The data:
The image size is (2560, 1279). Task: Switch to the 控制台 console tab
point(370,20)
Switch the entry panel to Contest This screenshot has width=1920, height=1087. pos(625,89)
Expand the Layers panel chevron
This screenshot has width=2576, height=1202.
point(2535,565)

Task brief:
From the first line to the last, retype the data exactly.

Solution below:
The image size is (2560, 1279). Task: Switch to the 控制台 console tab
point(370,20)
Switch the entry panel to Contest This screenshot has width=1920, height=1087. pos(625,89)
Expand the Layers panel chevron
This screenshot has width=2576, height=1202.
point(2535,565)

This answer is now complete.